▶ **FRAGMENTO DEL DOCUMENTO**:
────────────────────
Cuando miramos para el pasado, experimentamos que hemos avanzado gracias a esos momentos en los que decidimos enfrentarnos a nuestros problemas. De niño no entendíamos muchas cosas a las que nuestros padres nos obligaron, pero, por nuestra pureza infantil y obediencia, e incluso contra nuestra voluntad, cedíamos a sus mandatos, quizás porque no podíamos hacer otra cosa ni tampoco sabíamos. Y por pura intuición, porque nuestros padres siempre nos daban cosas buenas y aprendíamos a experimentar, sin conciencia ni darnos cuenta, que nos querían.
Buscábamos a nuestros padres para que nos resolvieran nuestros problemas: comida, vestidos, enfermedad, entretenimientos, confort...etc. Todo estaba en nuestros padres y ellos eran nuestros dioses. De la misma forma nosotros debemos corresponder con nuestro Padre Dios. En - Mt 18, 3 - el Señor nos lo pone claro, si nuestro corazón no cambia y se hace como el de un niño, no entraremos en el Reino de los Cielos.
Y eso significa que si no reconocemos a Dios como nuestro Padre, y nos relacionamos con Él como un Padre, igual que hacen los niños con los suyos de aquí de la tierra, nuestra camino será errado y nuestra perdición esta asegurada. Debemos, pues, cambiar y reflexionar en ese aspecto.
────────────────────
Entradas de datos guardadas
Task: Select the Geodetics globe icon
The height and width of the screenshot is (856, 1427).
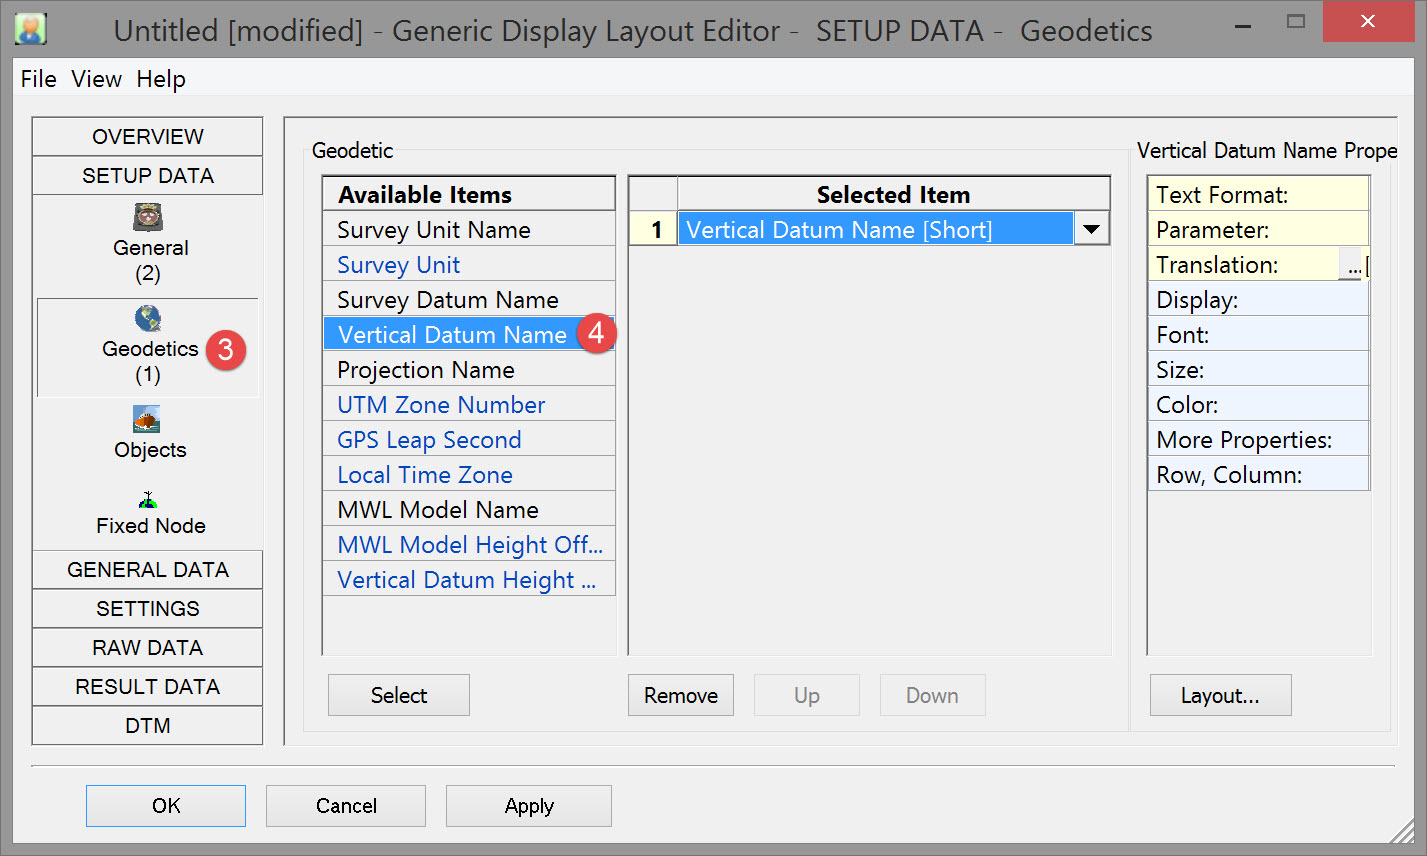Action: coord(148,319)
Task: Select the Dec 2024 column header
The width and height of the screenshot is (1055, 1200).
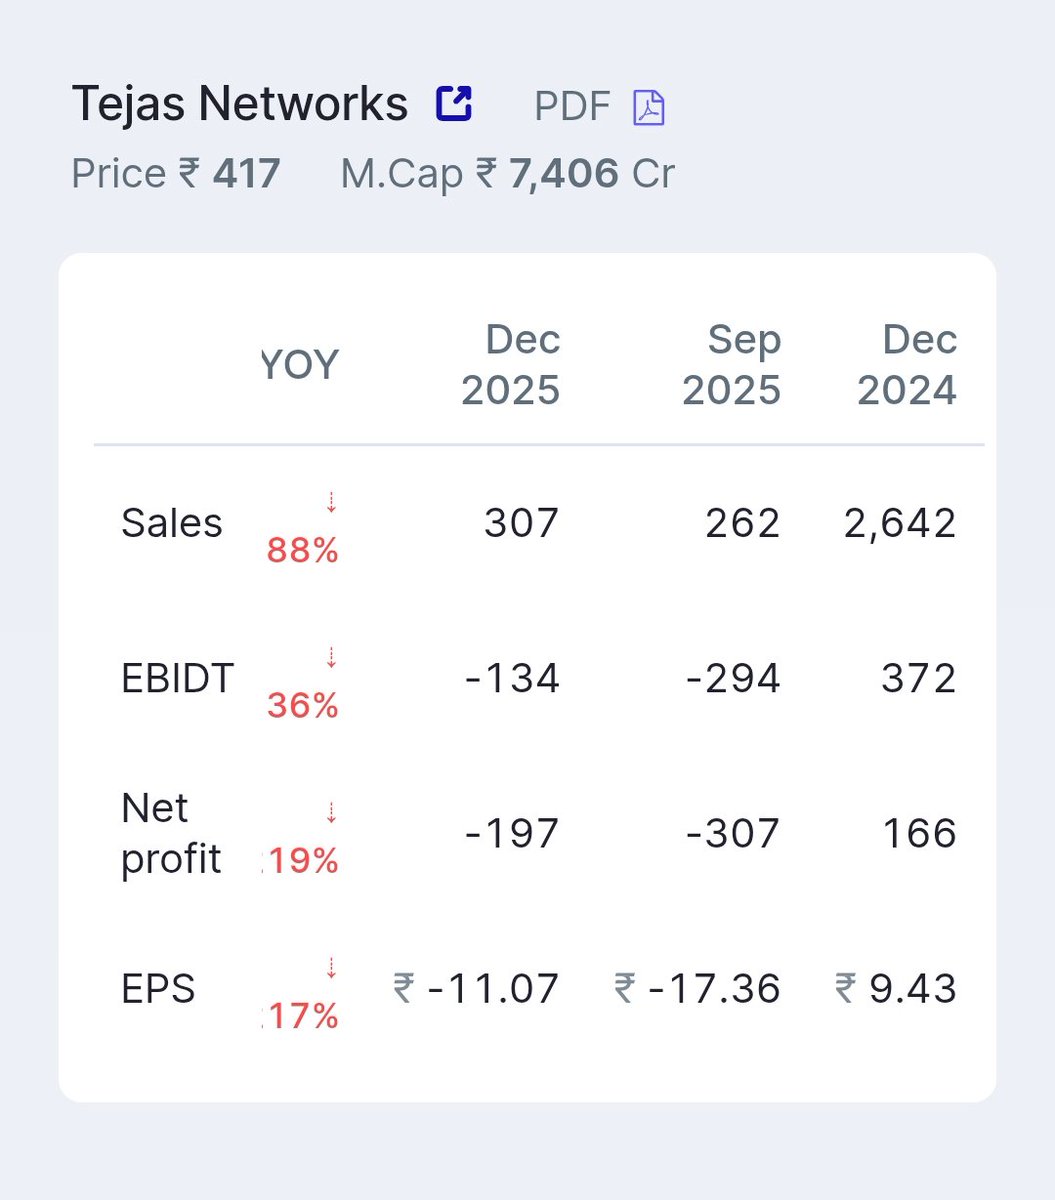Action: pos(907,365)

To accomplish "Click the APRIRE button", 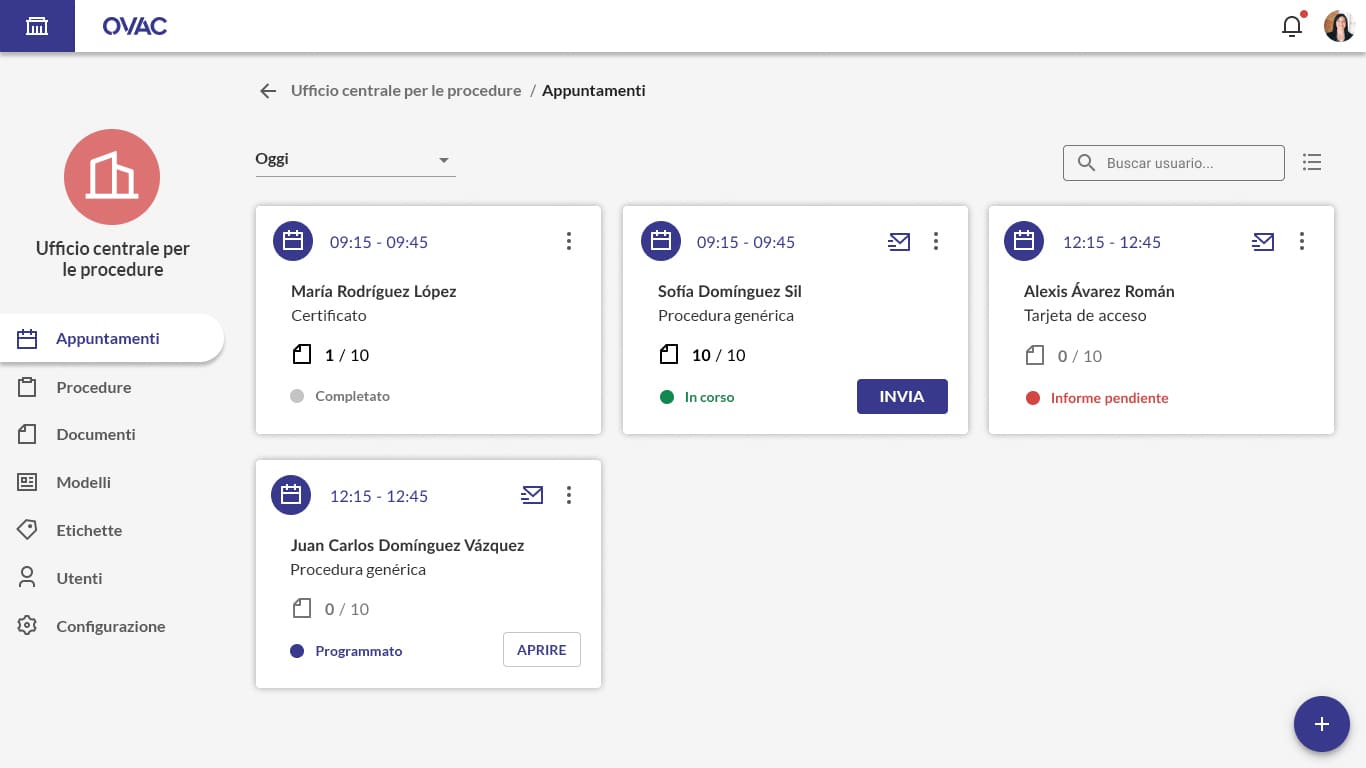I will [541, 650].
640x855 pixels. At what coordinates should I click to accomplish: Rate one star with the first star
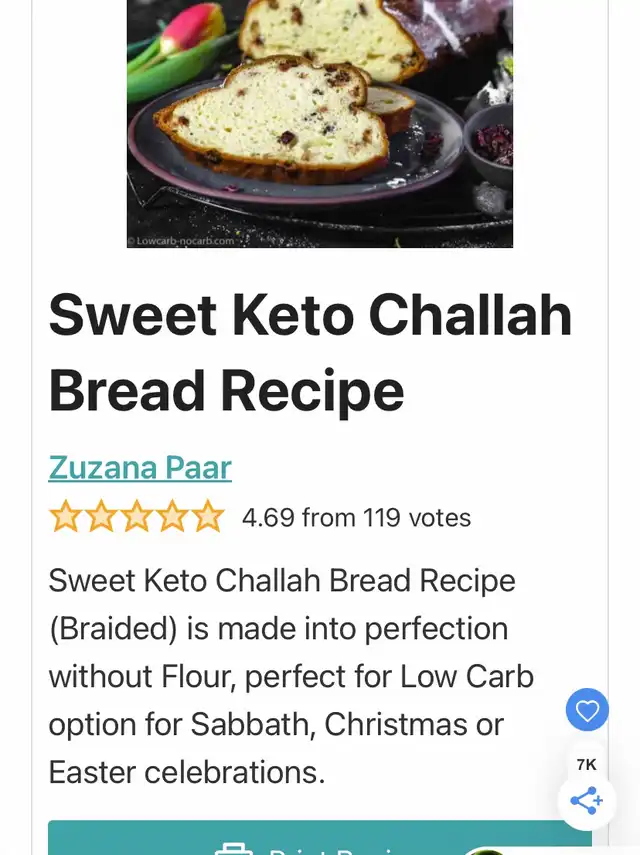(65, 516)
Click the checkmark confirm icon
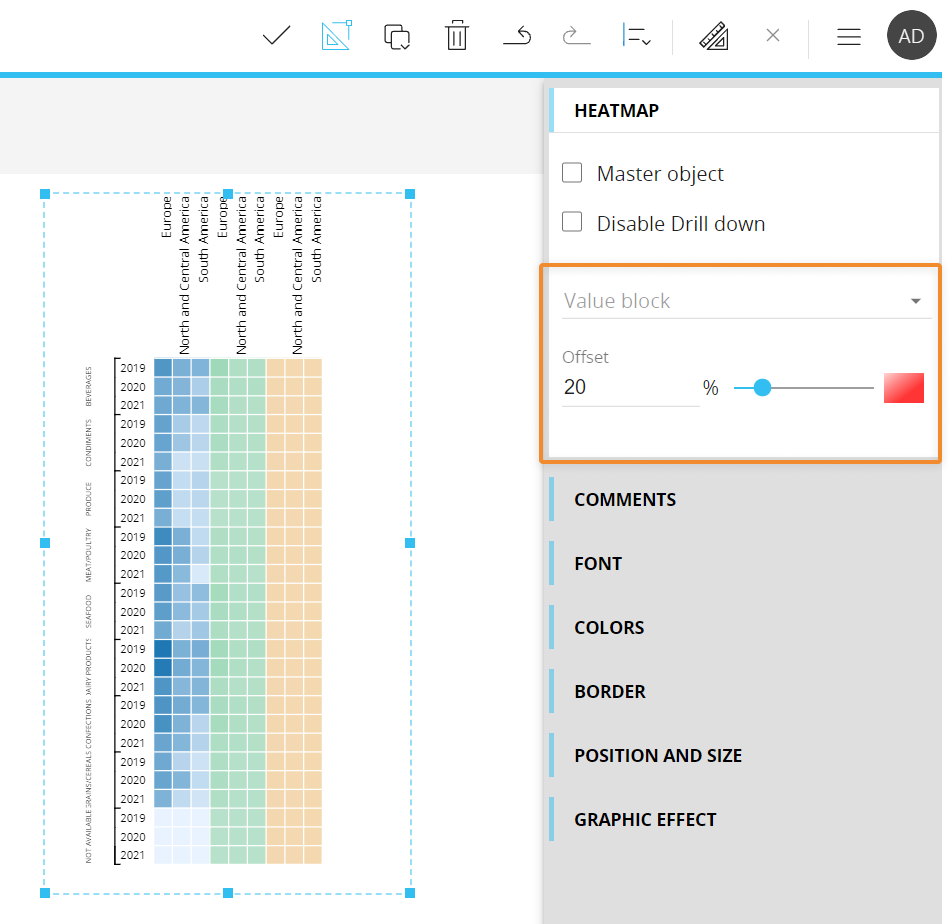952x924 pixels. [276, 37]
────────────────────
Reproduce sin cambios la parte del texto sobre Dios como Padre que comienza con las palabras "Buscábamos a nuestros" y termina con "en ese aspecto.". Responde basándote solo en el texto.

▶ **RESULTADO DE LA TAREA**:
Buscábamos a nuestros padres para que nos resolvieran nuestros problemas: comida, vestidos, enfermedad, entretenimientos, confort...etc. Todo estaba en nuestros padres y ellos eran nuestros dioses. De la misma forma nosotros debemos corresponder con nuestro Padre Dios. En - Mt 18, 3 - el Señor nos lo pone claro, si nuestro corazón no cambia y se hace como el de un niño, no entraremos en el Reino de los Cielos.
Y eso significa que si no reconocemos a Dios como nuestro Padre, y nos relacionamos con Él como un Padre, igual que hacen los niños con los suyos de aquí de la tierra, nuestra camino será errado y nuestra perdición esta asegurada. Debemos, pues, cambiar y reflexionar en ese aspecto.